Thursday, January 4, 2018

Heal me!

He’s been coming to Manna House for many years. When he came in today I noticed the hospital ID bracelet on his wrist. He told me the doctors thought there was something wrong in his head. Depression. “I don’t trust them,” he said.
            He had found his own medication, crack. The words poured out in a frenzied manner as explained that he tried again and again to not use it, but he always went back. He came up to me and said, “Heal me!”
            “Heal me!” he insisted.
            “I can’t heal you. I’m not Jesus. I’m not a doctor.”
            “Heal me.”
            He took my arm and raised it up, placing my hand on his head. I envisioned TV preachers, hucksters, fakes.
            I remembered my uncle Mose who once reclined in an easy chair as his mother (my grandmother, a woman of deep faith) watched one of those TV preachers. The TV preacher extended his arm, hand on head, and shouted to a man with an ailing back, “Be healed!” The man shouted in response, “I’m healed! I’m healed!”
            At that same moment my uncle Mose felt his back tighten up and spasm and he came up out of his chair shouting, “That son-of-a-bitch gave it to me!”
            What should I do with this guest demanding that I heal him?
            “I cannot heal you. I can pray for you.”
            “Then pray. Pray that I be healed and never use crack again.”
            So I prayed. “Lord Jesus this man wants to be free from his addiction. Give him the strength to find the help that he needs. Help him to find healing and wholeness. Be in his life. Abide in him. Heal him. Amen.”
            The guest smiled and thanked me and became less agitated. He sat down.
            I have spent the last few days wondering about prayer, again. And wondering about the power of addiction, again. And wondering again about the insufficiency of places and programs that tell people, “If you’d just give your live to Jesus, you wouldn’t be an addict anymore.”
            I know Jesus healed people. I know people who after doctors had told them there was no hope for them were healed, and those people testify that it was God, in prayer, that healed them. But I also know people of deep faith and prayer who have not been healed. They prayed for healing and they were not physically healed. They died.

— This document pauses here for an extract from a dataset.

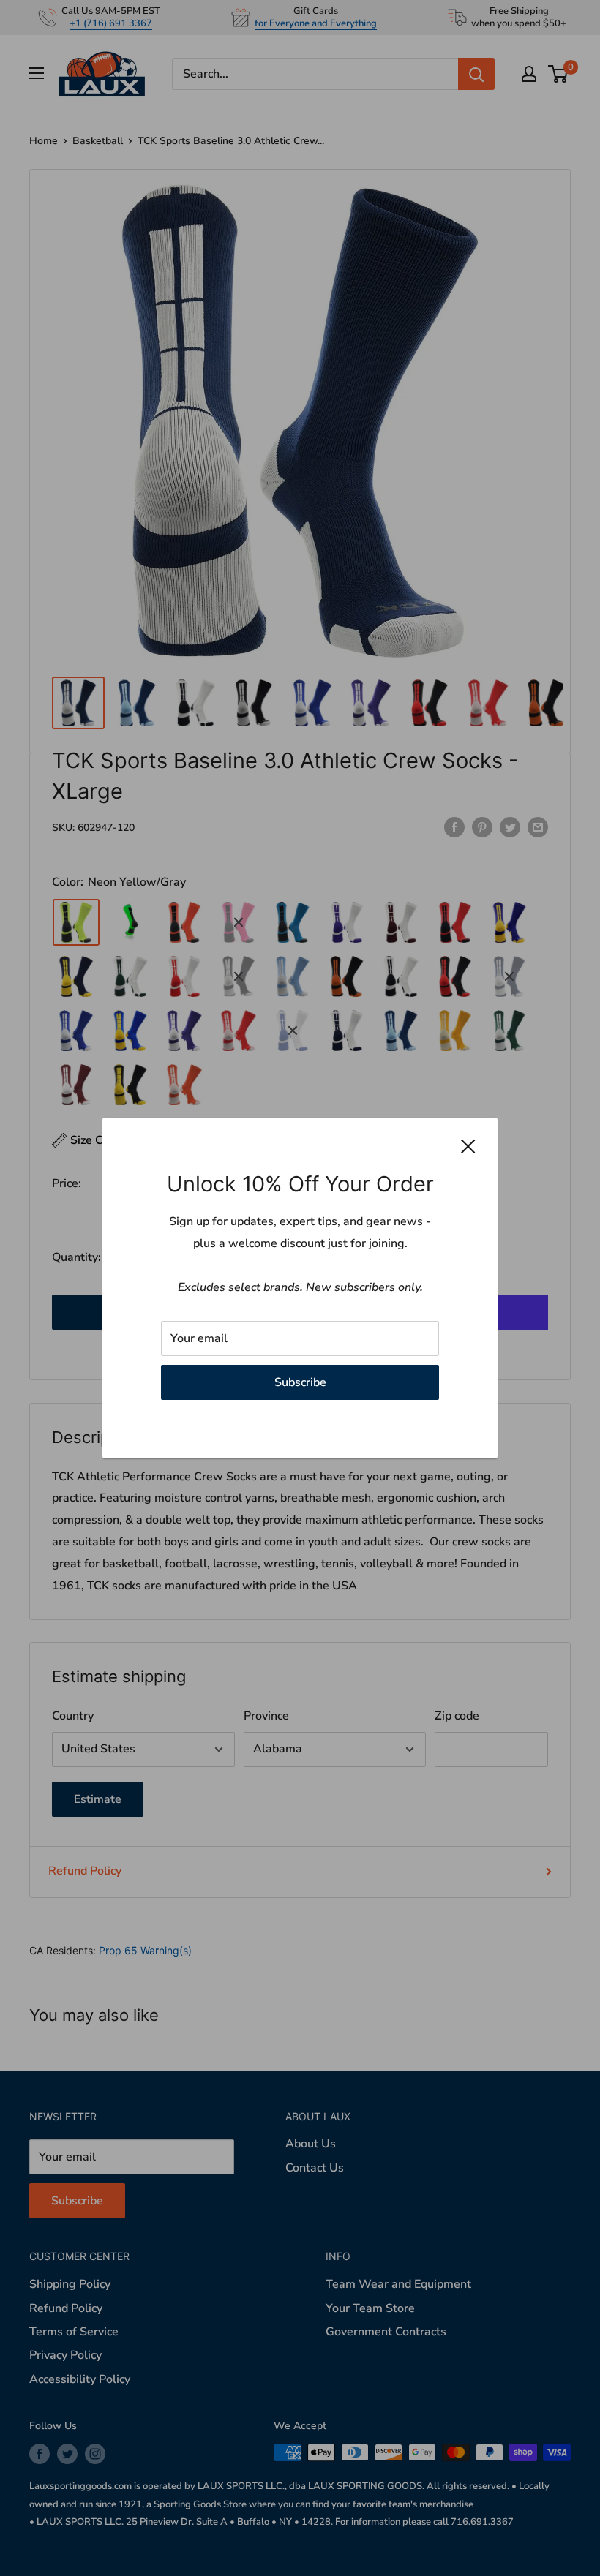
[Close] (468, 1146)
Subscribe (300, 1382)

            So I also know healing is more than physical or even psychological well-being. I know healing can be spiritual. I know people who prayed for physical healing who died faithfully accepting their death.
            I am left with this guest and his addiction and his mental illness and his suffering on the streets. And I am left with still praying, for him, for healing.

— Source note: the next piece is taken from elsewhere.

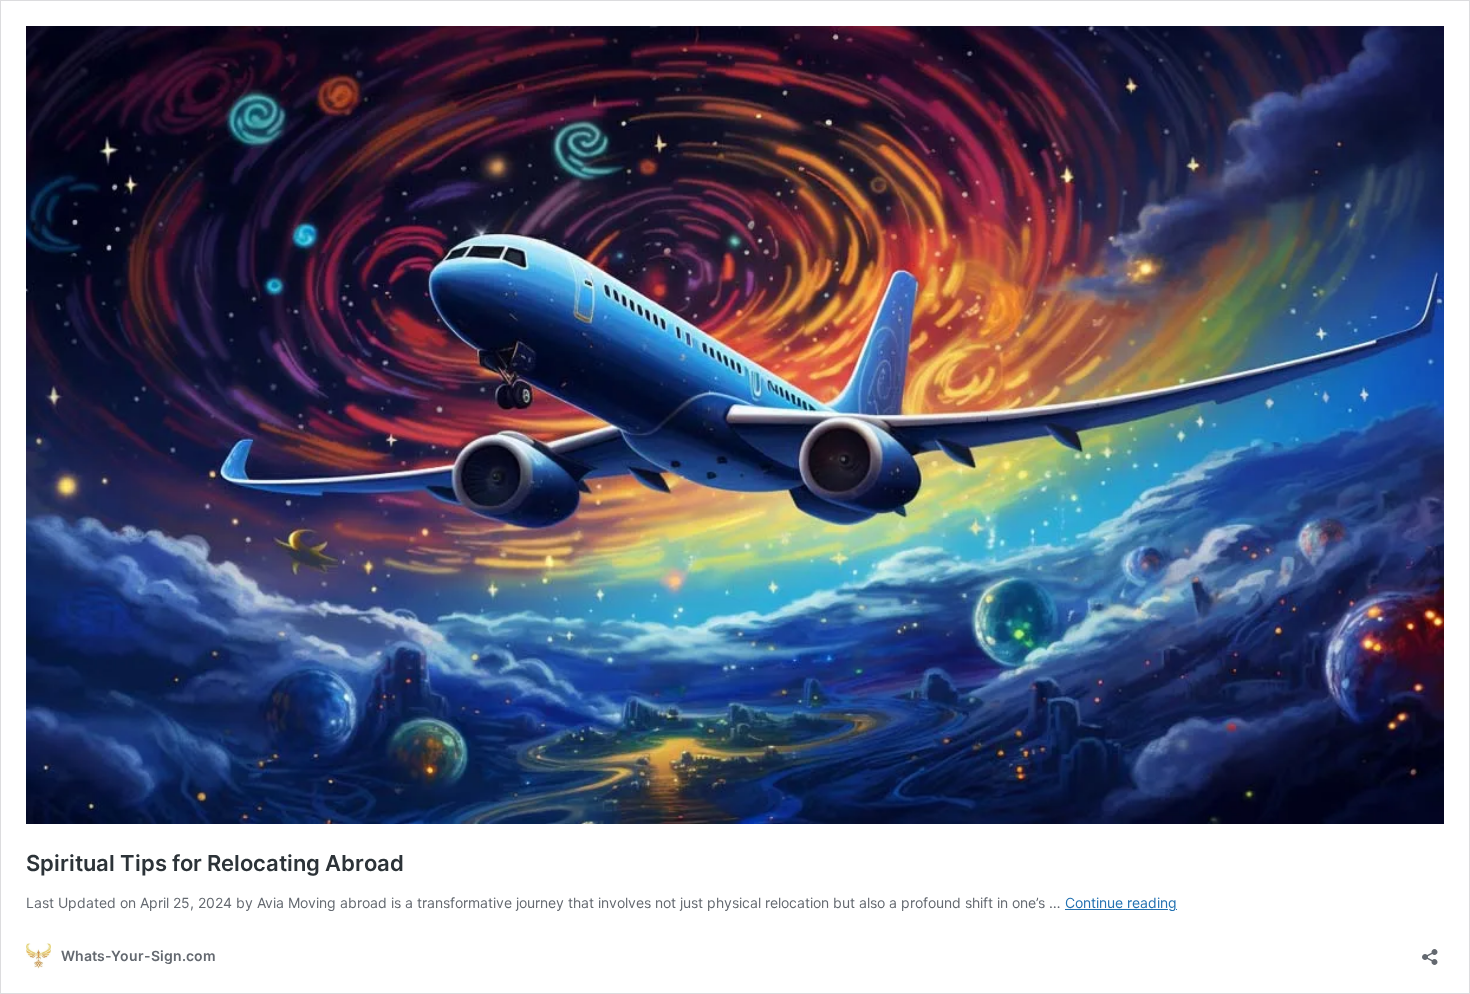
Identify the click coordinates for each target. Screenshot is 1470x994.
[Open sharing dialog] (1430, 950)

            It is still the season of Christmas, a season in which I celebrate with other disciples of Jesus, his coming into the world. In John’s Gospel, Jesus is described as the Light that “shines in the darkness, but the darkness has not understood it” (John 1:5).
            Most days I feel like I am in the dark. But maybe this guest asking to be healed is where the Light comes in. Maybe the Light comes in when in hope and in faith and with love he asks for healing.

            Deep in me as I prayed, with my hand on his head, standing in the living room of Manna House, surrounded by others,  I felt this possibility, that the Light resides in our shared desire for healing, for a loving touch, for salvation.